05:33 PM CDT on Thursday, July 26, 2007

By KATE HAIROPOULOS / The Dallas Morning News
[email protected]

The Mavericks today signed forward Nick Fazekas, their top draft pick, and forward Brandon Bass to two-year deals.

Financial terms were not disclosed.

Fazekas, 6-11, 235, was the 34th overall pick of the draft. He averaged 6.6 points and 4.4 rebounds in five games in the Las Vegas summer league. In the Utah league, he averaged 12.7 points and 4.7 rebounds.

Fazekas, an Arvada, Colo., native, is considered a good face-the-basket shooter and solid rebounder. He averaged 20.4 points and 11.1 rebounds as a senior at Nevada. The scouting report on Fazekas: he needs to improve his mobility to be an effective back-up for Dirk Nowitzki.

Chris Emens, Fazekas' agent, said his client is thrilled to be in Dallas.
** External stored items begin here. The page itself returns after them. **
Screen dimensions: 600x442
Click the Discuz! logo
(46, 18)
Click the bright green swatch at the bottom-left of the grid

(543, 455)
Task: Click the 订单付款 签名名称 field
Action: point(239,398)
Fazekas has an aunt, uncle and niece who live in Plano.

Bass, 6-8, 240, agreed in principle on a deal earlier this week. Bass, drafted 33rd overall out of LSU in 2005, played the last two seasons with the New Orleans Hornets, averaging two points and two rebounds in 7.7 minutes per game last season.

Bass averaged 14.8 points and 6.2 rebounds for the Mavs in Las Vegas.


----------



## t1no (Jul 10, 2005)

:rofl2:


----------



## edwardcyh (Dec 13, 2005)

wow.... turned out to be one busy offseason for the mavs, eh?







NOT!


----------



## xray (Feb 21, 2005)

And they'll be fighting for the same roster spot...


----------



## edwardcyh (Dec 13, 2005)

Can they not sit on each so they'll all fit in that one spot?


----------



## Ninjatune (May 1, 2006)

B L A H


----------



## edwardcyh (Dec 13, 2005)

Ninjatune said:


> B L A H


Does that stand for Bloody Little A-Hole?


----------



## xray (Feb 21, 2005)

Between Pops, Bass and Fazekas - you can keep 2 - who do you want to go?


----------



## Ninjatune (May 1, 2006)

Pops and Bass.


----------



## croco (Feb 14, 2005)

Fazekas looks VERY skinny on those pictures from the Rookie shoot ...


----------



## t1no (Jul 10, 2005)

White boy with balls maybe?


----------



## xray (Feb 21, 2005)

t1no said:


> White boy with balls maybe?


Trivia: last big white boy with cajones? I say Bill Lambier.


----------



## croco (Feb 14, 2005)

Matt Harpring is big, but not tall enough


----------



## Mateo (Sep 23, 2006)

Fazekas was a very productive college player. I would hope for the Mavs sake that he gets in the rotation.


----------